Trata-se de decisão que, há muito, transitou em julgado e se consolidou na ordem
jurídica. Ora, a utilização nos presentes autos, quer de cópia dos suportes
magnéticos em que estão registadas as referidas escutas, quer das respectivas
transcrições, contende, flagrantemente, com o ordenado pela instância judicial
que autorizou as referidas intercepções telefónicas e que, a final, veio a
considerá-las uma abusiva intromissão na vida privada, através das
telecomunicações.
Constituindo também, por isso, método proibido de prova, como resulta do
disposto nos art.ºs 126.º n.º 3 do CPP e 26.º n.º 1 e 34.º n.ºs 1 e 4, ambos da
CRP.
Sendo inconstitucional, por violação destes últimos dois preceitos
constitucionais, qualquer interpretação segundo a qual a utilização de
intercepções telefónicas já anteriormente declaradas insanavelmente nulas, por
decisão transitada em julgado, possa ser utilizada como meio de prova, ainda que
no âmbito de outro processo onde vieram a ser transcritas. Atendendo ao exposto,
requer-se que:
• se oficie ao proc. n.º 98/00.IGGLSB, actualmente a correr termos na 1ª Vara
Mista de Sintra, solicitando-se cópia da decisão de fls. 5943, que declarou
“nulas e de nenhum efeito como meio de prova” as escutas aí realizadas,
incluindo as constantes das sete cassetes e um CD, referentes ao n.º 962796188,
cedidas a título devolutivo aos presentes autos.
• as transcrições constantes do Apenso D sejam consideradas método proibido de
prova, nos termos do art.º 126.º n.º 3 do CPP e 26.º n.º 1 e 34.º n.ºs 1 e 4,
ambos da CRP, uma vez que as correspondentes escutas foram consideradas, no
citado proc. n.º 98/00.1GGLSB, uma abusiva intromissão na vida privada dos
arguidos, através das telecomunicações.
Acresce, ainda, que a fls. 2081 constam diversos fotogramas onde, alegadamente,
estará retratado o ora requerente.
Sucede que, segundo dispõe o art.º 6.º n.ºs 1 e 2 da Lei n.º 5/2002, de 11 de
Janeiro, carece de “prévia autorização ou ordem do juiz, consoante os casos” o
registo de voz e imagem, por qualquer meio, sem consentimento do visado”.
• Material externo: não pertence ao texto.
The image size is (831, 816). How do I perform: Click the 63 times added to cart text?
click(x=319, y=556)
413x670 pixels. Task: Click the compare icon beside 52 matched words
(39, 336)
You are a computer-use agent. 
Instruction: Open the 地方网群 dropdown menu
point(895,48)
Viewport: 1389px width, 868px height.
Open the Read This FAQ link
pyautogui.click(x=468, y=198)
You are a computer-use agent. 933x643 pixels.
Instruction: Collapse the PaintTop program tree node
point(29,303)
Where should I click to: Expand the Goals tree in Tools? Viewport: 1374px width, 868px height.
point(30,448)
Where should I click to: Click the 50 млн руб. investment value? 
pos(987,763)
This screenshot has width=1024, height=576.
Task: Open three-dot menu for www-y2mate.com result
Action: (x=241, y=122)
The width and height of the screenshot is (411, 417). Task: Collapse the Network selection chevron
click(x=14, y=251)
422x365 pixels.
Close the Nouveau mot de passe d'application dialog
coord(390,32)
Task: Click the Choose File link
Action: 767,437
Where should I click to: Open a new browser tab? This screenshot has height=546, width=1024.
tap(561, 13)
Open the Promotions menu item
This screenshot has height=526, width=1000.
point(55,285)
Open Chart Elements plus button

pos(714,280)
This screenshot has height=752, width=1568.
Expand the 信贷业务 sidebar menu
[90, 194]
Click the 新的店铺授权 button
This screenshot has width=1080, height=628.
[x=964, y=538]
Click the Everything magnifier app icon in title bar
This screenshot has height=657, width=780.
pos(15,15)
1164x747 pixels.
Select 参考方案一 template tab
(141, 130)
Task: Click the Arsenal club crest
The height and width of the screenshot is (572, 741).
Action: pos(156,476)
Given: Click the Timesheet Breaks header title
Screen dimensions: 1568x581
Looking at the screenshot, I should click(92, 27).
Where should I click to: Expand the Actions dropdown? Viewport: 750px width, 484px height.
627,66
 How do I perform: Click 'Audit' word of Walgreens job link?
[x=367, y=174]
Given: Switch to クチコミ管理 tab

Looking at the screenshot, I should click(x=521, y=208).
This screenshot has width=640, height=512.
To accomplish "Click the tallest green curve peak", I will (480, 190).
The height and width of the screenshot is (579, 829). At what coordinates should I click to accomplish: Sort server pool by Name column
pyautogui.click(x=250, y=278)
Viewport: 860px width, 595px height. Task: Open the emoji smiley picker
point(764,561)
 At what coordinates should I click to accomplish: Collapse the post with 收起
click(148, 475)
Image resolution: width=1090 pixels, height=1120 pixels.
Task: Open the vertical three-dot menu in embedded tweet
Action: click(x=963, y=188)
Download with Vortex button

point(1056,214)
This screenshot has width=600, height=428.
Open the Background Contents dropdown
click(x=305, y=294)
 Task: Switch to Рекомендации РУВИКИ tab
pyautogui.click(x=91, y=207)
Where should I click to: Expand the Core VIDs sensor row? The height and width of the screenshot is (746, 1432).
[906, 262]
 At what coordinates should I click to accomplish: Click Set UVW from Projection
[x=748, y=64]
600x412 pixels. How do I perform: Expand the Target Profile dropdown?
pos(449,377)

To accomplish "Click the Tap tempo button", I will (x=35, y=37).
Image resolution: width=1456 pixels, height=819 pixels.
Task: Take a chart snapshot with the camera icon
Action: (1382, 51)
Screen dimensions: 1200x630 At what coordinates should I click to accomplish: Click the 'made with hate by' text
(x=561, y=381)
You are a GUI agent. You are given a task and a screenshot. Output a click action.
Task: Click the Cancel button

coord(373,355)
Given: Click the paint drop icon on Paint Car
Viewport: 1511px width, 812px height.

Ora, no caso em apreço, verifica-se que tal autorização não foi concedida, nem
solicitada, pelo que se conclui que a obtenção de tais imagens não possui
enquadramento legal, violando o direito à imagem do ora requerente, prevista no
art.º 26.º n.º 1 da CRP.
Requer-se, por tal motivo, que tais fotogramas sejam considerados nulos e de
nenhum efeito, para efeitos de prova”.
Em 8-6-2006, o arguido apresentou novo requerimento, antes de ter terminado a
audiência de julgamento, que consta a fls. 9258-9259, com o seguinte teor:
“1. Após consulta, na secretaria judicial, dos suportes magnéticos onde se
encontram registadas as comunicações telefónicas que deram origem às
transcrições realizadas no Apenso D, verifica-se que aí se encontram registadas
dezenas, talvez centenas, de conversas telefónicas sem qualquer interesse para
os presentes autos.
2. Trata-se de conversas, na sua grande maioria, em que são intervenientes
amigos e familiares do arguido B., que nada têm a ver com os presentes autos.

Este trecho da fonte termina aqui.